### What this task involves:
In the entries that follow, find the line containing "Where should I" and the line containing "You are a GUI", then retype exactly the lines from the first through the second, pictures excluded.

### Dataset entries:
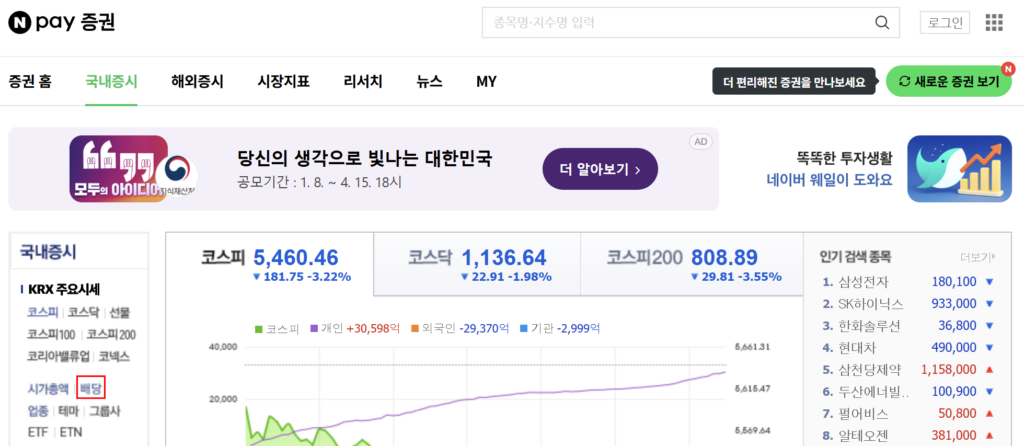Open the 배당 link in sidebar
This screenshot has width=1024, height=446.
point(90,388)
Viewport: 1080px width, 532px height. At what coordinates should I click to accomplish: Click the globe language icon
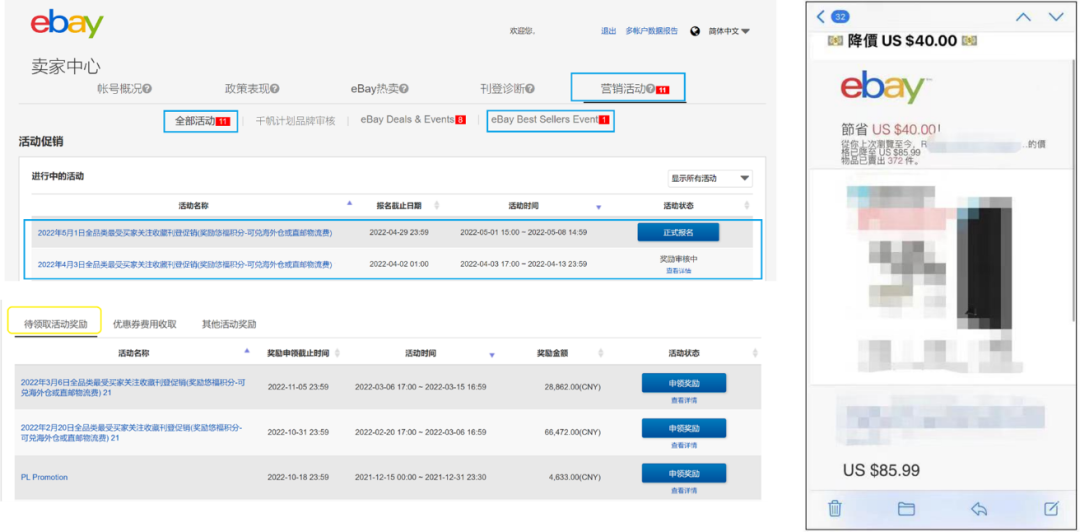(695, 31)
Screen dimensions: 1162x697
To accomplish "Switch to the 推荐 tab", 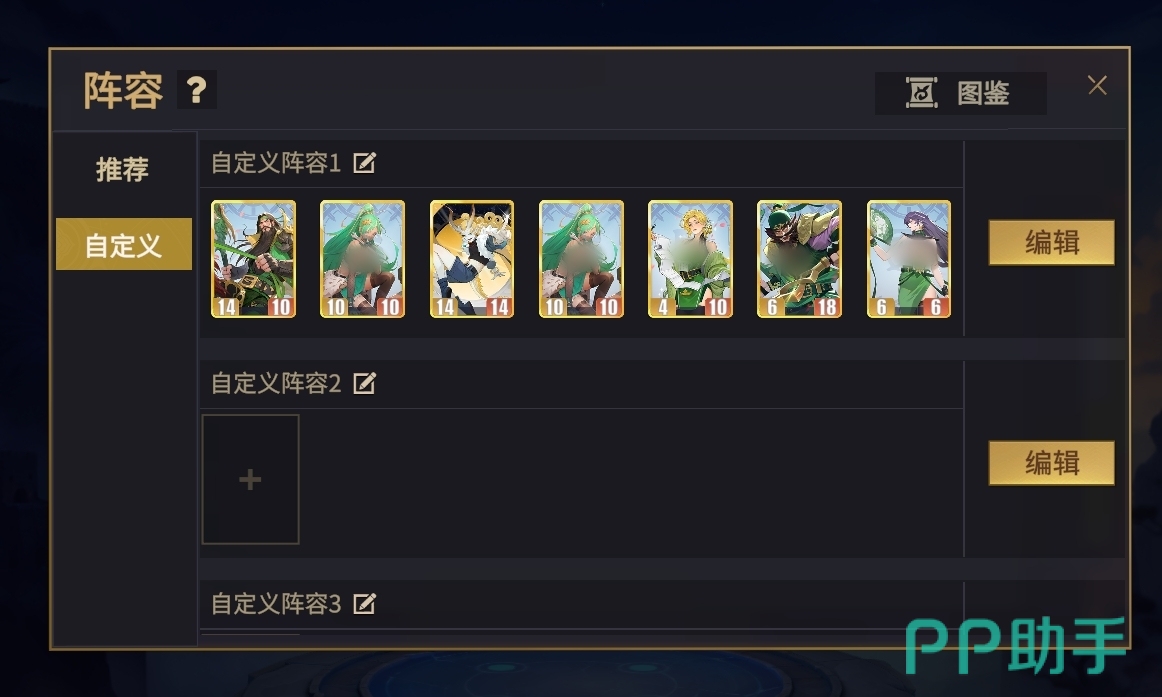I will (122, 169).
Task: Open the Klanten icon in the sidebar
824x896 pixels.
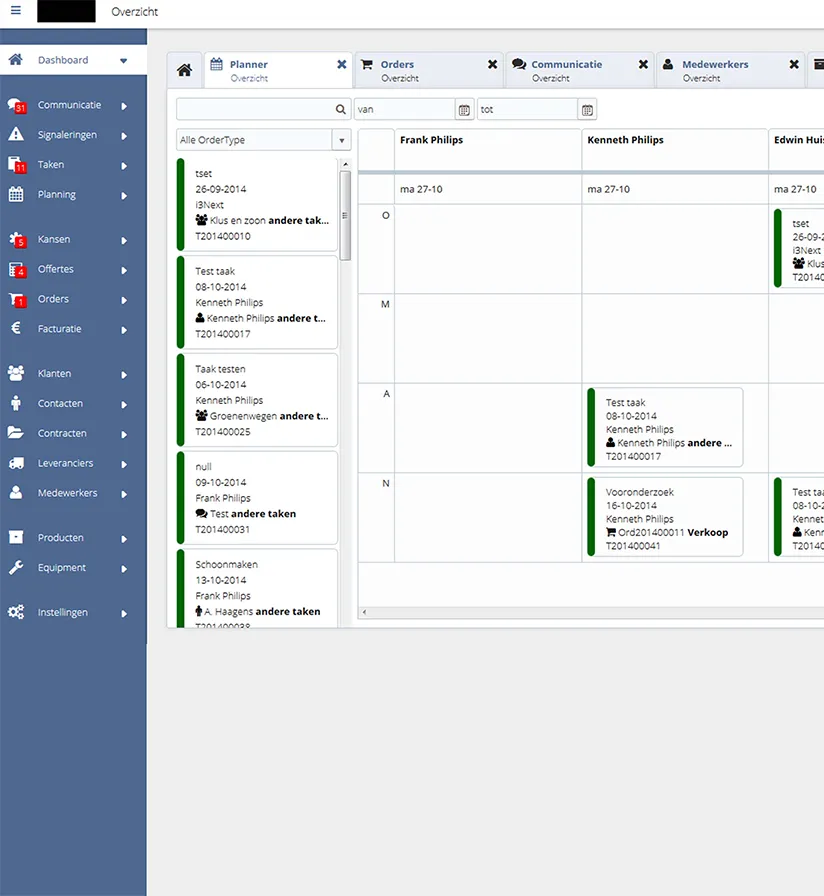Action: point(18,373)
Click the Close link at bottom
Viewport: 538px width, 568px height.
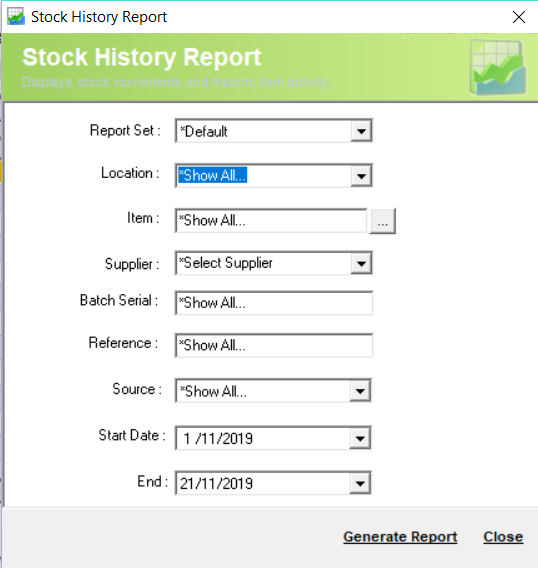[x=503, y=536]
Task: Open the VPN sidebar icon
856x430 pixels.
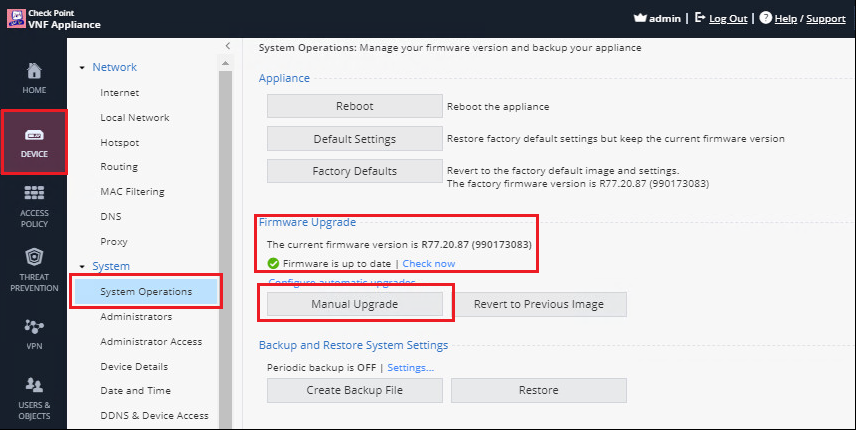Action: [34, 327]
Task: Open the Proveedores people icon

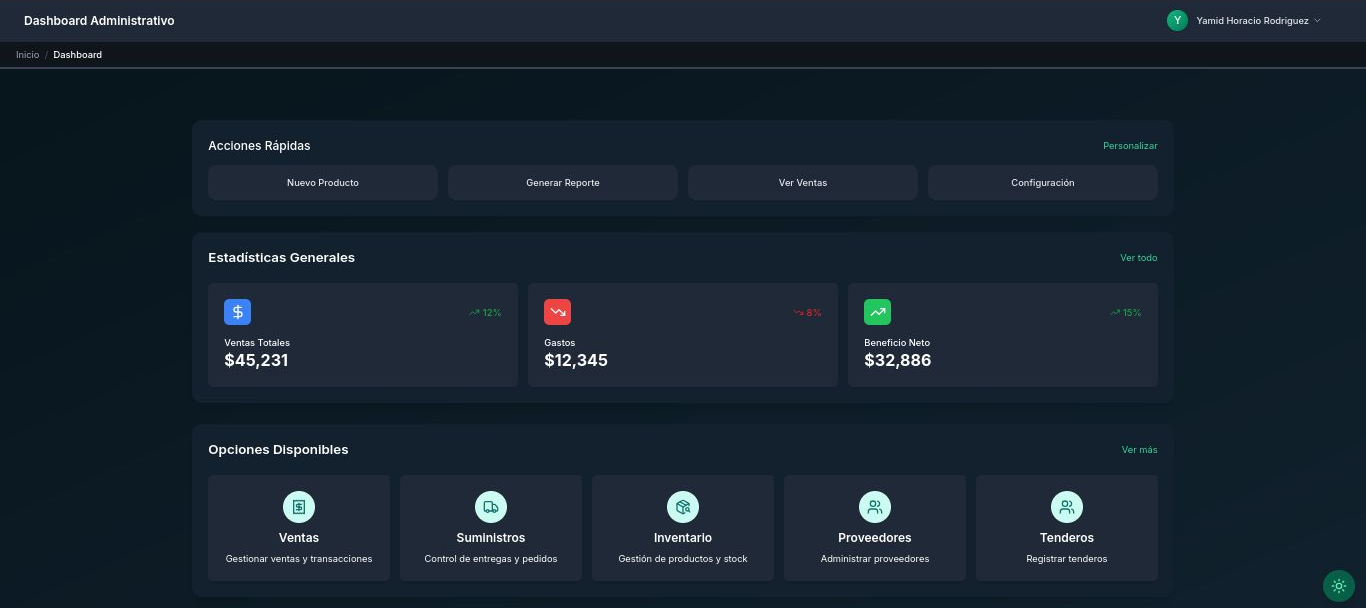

...

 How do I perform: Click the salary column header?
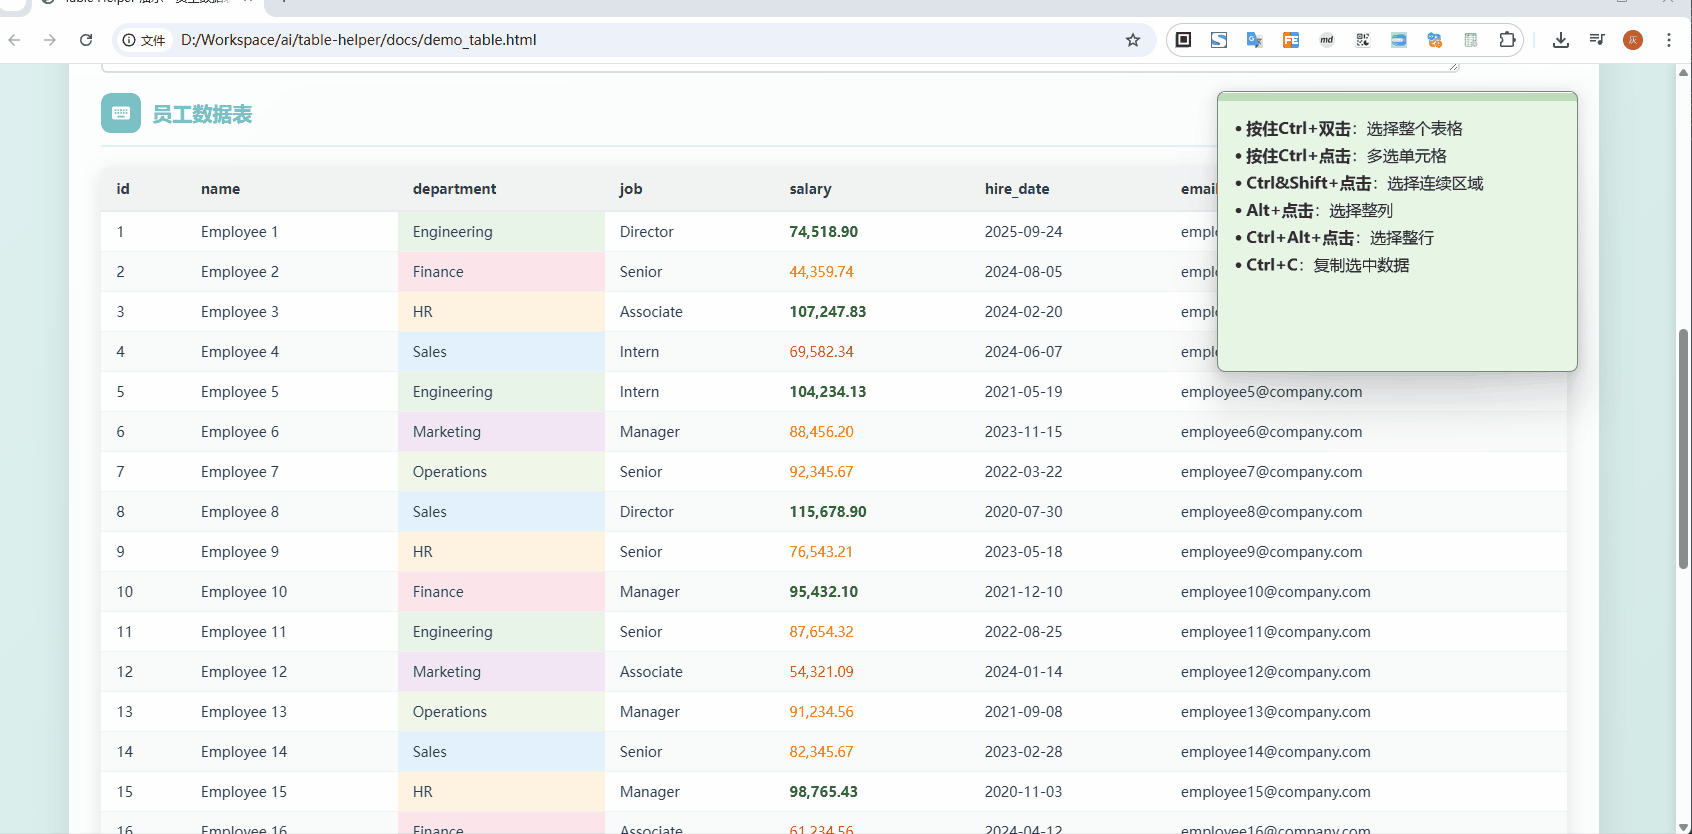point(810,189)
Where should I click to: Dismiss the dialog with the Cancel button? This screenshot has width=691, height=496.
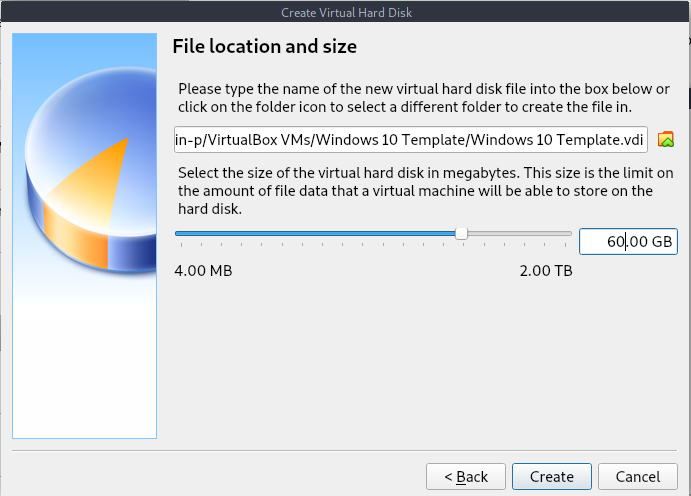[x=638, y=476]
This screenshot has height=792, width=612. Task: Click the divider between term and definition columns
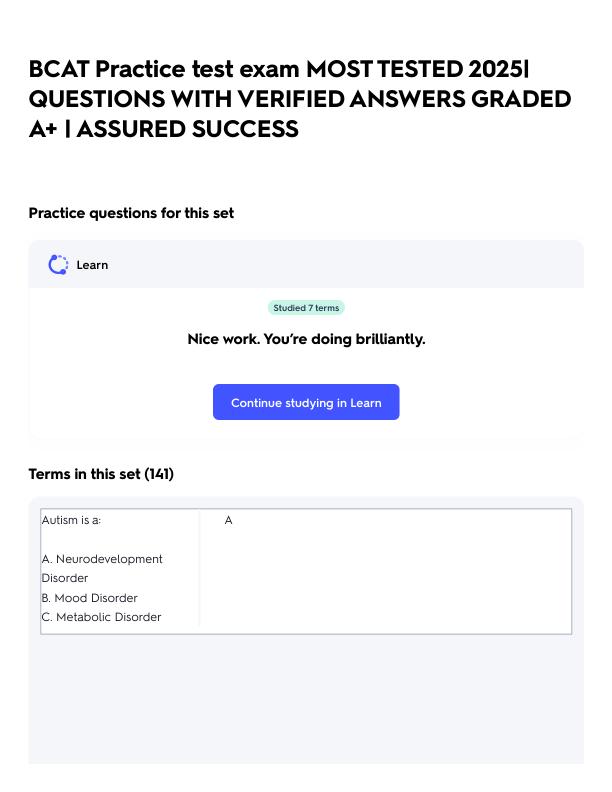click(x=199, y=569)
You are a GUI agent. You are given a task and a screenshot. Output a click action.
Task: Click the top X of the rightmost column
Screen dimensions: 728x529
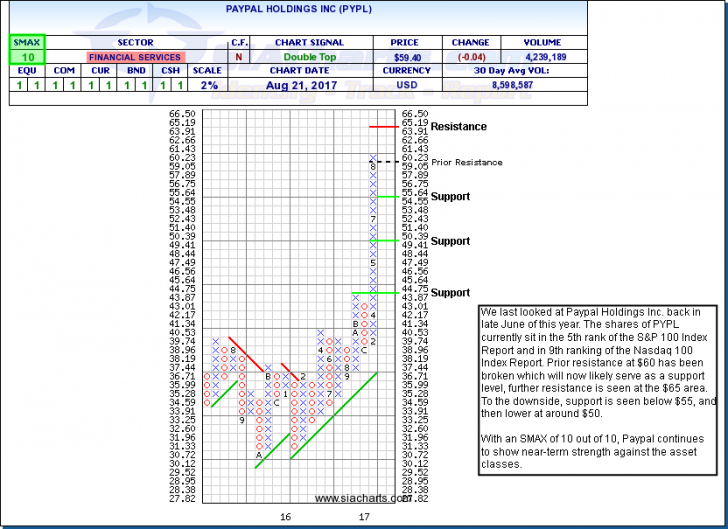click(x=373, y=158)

### Answer:
Where should I click to: Dismiss the dialog with the Cancel button? This screenshot has width=691, height=496.
[x=638, y=476]
This screenshot has height=792, width=612. Task: Click the divider between term and definition columns
click(x=199, y=569)
You are a GUI agent. You are given a task and a screenshot. Output a click action.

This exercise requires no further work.